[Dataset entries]
***
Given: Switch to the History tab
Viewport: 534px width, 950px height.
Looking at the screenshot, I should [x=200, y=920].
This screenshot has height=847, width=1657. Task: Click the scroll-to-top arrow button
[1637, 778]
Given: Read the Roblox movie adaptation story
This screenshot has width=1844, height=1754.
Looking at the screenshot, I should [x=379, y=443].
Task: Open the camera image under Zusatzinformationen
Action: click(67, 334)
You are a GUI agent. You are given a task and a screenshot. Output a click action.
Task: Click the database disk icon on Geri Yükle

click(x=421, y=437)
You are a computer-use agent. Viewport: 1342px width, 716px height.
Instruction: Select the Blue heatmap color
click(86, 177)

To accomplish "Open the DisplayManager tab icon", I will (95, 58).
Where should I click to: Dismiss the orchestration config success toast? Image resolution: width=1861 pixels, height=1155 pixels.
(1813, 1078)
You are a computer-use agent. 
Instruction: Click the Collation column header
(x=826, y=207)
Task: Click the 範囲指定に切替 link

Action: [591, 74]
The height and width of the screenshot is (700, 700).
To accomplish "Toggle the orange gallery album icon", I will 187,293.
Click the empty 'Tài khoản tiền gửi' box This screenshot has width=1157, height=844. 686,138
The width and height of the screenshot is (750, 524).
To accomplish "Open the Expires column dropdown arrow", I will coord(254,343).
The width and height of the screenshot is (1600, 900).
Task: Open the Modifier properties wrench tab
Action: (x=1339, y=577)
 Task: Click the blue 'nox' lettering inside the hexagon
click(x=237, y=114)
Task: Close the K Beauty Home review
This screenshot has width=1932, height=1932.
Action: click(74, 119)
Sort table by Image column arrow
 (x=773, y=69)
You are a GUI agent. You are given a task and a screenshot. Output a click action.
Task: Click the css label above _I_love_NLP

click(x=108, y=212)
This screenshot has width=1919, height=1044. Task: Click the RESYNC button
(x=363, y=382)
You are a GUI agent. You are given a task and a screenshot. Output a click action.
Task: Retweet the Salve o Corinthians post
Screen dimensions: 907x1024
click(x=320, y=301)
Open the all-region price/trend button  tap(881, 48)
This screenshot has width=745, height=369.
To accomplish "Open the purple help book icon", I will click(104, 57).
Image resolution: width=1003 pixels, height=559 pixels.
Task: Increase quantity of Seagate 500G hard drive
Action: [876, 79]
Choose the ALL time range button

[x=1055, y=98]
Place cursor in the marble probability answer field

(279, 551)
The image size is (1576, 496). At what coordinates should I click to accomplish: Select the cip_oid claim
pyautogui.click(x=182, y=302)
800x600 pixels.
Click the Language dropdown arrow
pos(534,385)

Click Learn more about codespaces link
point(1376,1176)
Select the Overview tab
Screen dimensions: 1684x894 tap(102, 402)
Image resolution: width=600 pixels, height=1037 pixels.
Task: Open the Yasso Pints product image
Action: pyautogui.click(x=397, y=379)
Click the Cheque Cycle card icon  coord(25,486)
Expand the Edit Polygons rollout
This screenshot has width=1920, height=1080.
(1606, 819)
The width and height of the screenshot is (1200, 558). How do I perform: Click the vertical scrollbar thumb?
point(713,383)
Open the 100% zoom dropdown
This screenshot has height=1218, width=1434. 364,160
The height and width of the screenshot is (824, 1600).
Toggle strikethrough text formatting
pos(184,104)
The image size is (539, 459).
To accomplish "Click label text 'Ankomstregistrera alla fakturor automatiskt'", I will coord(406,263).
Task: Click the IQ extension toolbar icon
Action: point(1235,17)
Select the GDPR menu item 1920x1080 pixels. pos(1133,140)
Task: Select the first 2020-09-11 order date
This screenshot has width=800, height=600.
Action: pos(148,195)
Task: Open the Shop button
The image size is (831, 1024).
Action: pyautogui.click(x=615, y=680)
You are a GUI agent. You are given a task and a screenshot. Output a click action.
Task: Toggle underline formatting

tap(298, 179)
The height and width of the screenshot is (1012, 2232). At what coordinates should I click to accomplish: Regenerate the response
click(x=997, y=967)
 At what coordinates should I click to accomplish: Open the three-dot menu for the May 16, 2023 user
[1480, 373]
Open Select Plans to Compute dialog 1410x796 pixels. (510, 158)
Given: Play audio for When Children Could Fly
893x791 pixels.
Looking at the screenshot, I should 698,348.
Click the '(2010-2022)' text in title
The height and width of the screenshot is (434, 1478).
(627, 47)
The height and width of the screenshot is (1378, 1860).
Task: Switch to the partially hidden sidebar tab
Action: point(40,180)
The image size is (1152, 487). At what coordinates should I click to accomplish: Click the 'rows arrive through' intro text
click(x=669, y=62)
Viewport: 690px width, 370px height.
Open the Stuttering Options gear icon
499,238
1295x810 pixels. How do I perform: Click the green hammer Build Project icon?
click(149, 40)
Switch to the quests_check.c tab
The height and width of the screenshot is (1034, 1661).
***
## About this task
Return the lines above, from the one containing "Given: Play audio for When Children Could Fly" to the end, exactly as they stand.

## Answer section
Given: Play audio for When Children Could Fly
893x791 pixels.
Looking at the screenshot, I should 698,348.
Click the '(2010-2022)' text in title
The height and width of the screenshot is (434, 1478).
(627, 47)
The height and width of the screenshot is (1378, 1860).
Task: Switch to the partially hidden sidebar tab
Action: point(40,180)
The image size is (1152, 487). At what coordinates should I click to accomplish: Click the 'rows arrive through' intro text
click(x=669, y=62)
Viewport: 690px width, 370px height.
Open the Stuttering Options gear icon
499,238
1295x810 pixels. How do I perform: Click the green hammer Build Project icon?
click(149, 40)
Switch to the quests_check.c tab
The height and width of the screenshot is (1034, 1661).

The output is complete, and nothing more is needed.